*Quoted text*.
'''

November 29th, 2023
In this History of the Christmas Feast we will take you step by step through time – discovering how we have ended up with the traditional Christmas dinner of today.
Know where your Christmas food and traditions originate from – and it will help you create an amazing Christmas feast. The best thing about Christmas is of course the feast with friends and family. Each mouthful of the Christmas meal becomes a mouthful of umami heaven. Each taste is unique as there are almost infinite ways to mix turkey, cranberry sauce, gravy, potatoes, Yorkshire pudding, bread sauce, and brussel sprouts. If they are all on the fork at the same time – this is food heaven! Mixing the sweet with the sour and the complex textures, ranging from smooth gravy to crunchy potatoes.

'''

*Supplied data*.
'''

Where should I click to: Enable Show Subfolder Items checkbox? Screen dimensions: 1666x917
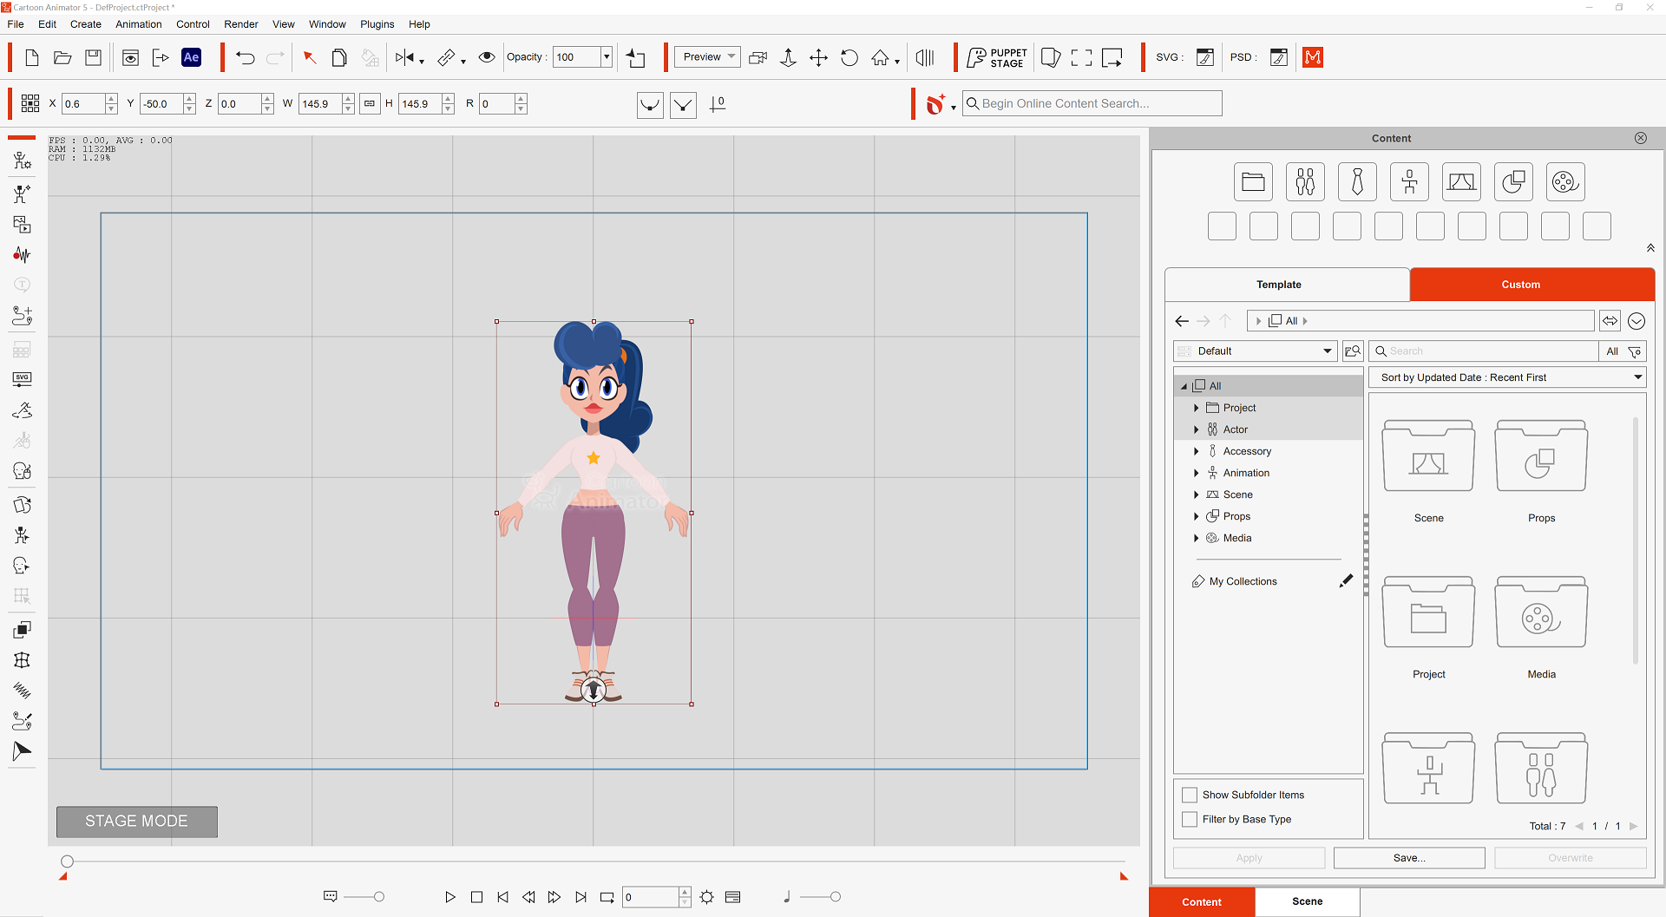[x=1190, y=795]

'''

*What to work on*.
A. List the foods that the Christmas feast passage names as things to mix on the fork.
B. Transcribe the Christmas feast passage between "Know where your" and "to crunchy potatoes.", inclusive.

*Worked answers*.
A. turkey, cranberry sauce, gravy, potatoes, Yorkshire pudding, bread sauce, brussel sprouts

B.
Know where your Christmas food and traditions originate from – and it will help you create an amazing Christmas feast. The best thing about Christmas is of course the feast with friends and family. Each mouthful of the Christmas meal becomes a mouthful of umami heaven. Each taste is unique as there are almost infinite ways to mix turkey, cranberry sauce, gravy, potatoes, Yorkshire pudding, bread sauce, and brussel sprouts. If they are all on the fork at the same time – this is food heaven! Mixing the sweet with the sour and the complex textures, ranging from smooth gravy to crunchy potatoes.